I. Short-Term Change in Community Structure
II. Successional Change in Community Structure
A. Patterns of Succession
B. Factors Affecting Succession
C. Models of Succession
IV. Diversity versus Stability
A. Components of Stability
B. Stability of Community Variables
COMMUNITY STRUCTURE CHANGES THROUGH TIME AS SPECIES abundances change, altering the network of interactions. Short-term (e.g., seasonal or annual) changes in community structure represent responses to environmental changes that favor some species or affect interaction strength (see Chapter 8). Longer-term (e.g., successional) changes in community structure often reflect relatively predictable trends during community development on newly available or disturbed sites. Finally, changes in community structure over evolutionary time reflect responses to long-term trends in environmental conditions.
Among the major environmental issues facing governments worldwide is the effect of anthropogenic activities (e.g., altered atmospheric or aquatic chemistry, land use, species redistribution) on the composition of natural communities and the ecosystem services they provide to humans. How might changes in community structure affect epidemiology of human diseases? How stable is community structure, and how sensitive are communities and ecosystems to changes in species composition?
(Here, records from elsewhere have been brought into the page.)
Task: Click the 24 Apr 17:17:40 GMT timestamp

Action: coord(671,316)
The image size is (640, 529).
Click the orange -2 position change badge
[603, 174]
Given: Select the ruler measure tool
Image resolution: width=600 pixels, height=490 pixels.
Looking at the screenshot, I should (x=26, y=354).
Our perception of communities as self-organizing entities or random assemblages has significant implications for our sensitivity to species loss and our approach to management of ecosystem resources.
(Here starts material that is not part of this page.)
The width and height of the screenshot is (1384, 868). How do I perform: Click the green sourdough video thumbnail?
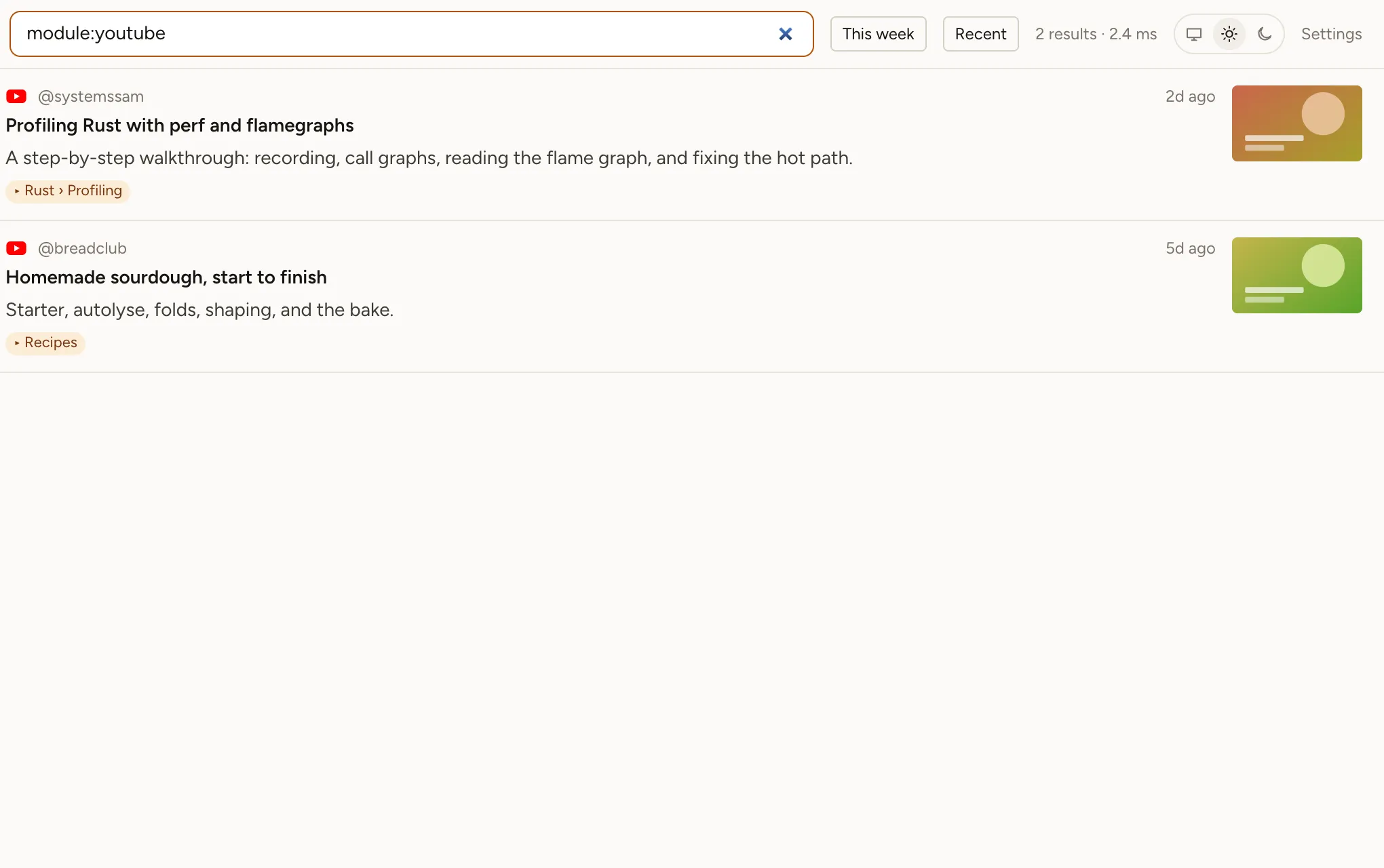point(1296,275)
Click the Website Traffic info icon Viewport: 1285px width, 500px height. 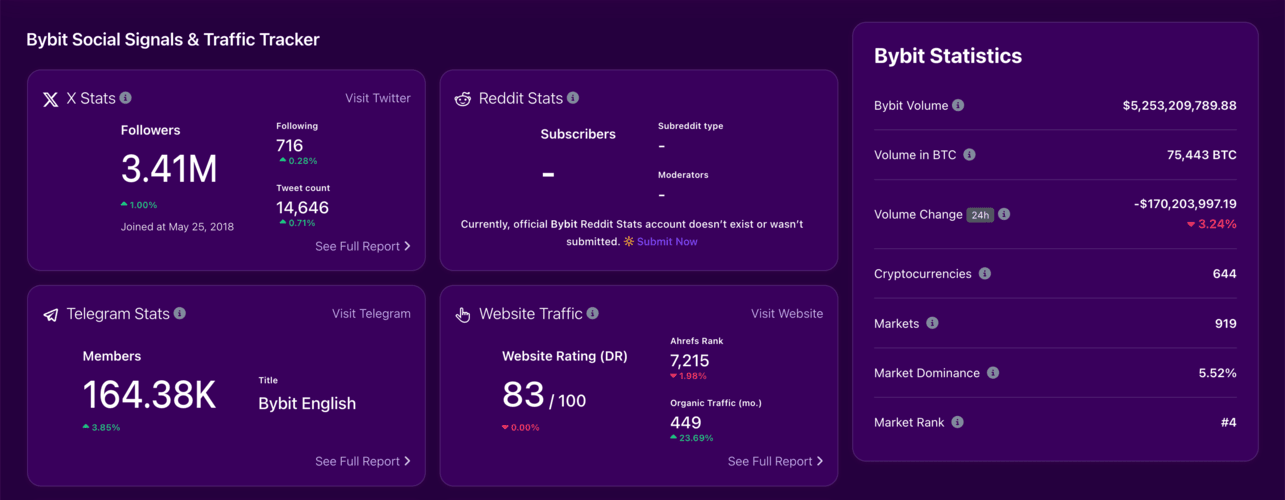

As with population dynamics, study of changes in community structure requires long periods of observation. Few studies have continued over sufficiently long time periods to evaluate many of the factors presumed to affect community structure. However, paleoecological evidence and studies of community recovery following disturbance have provided useful data. Research on factors affecting community structure over a range of temporal scales can enhance understanding of the degree of stability in community structure and anticipation of responses to environmental changes.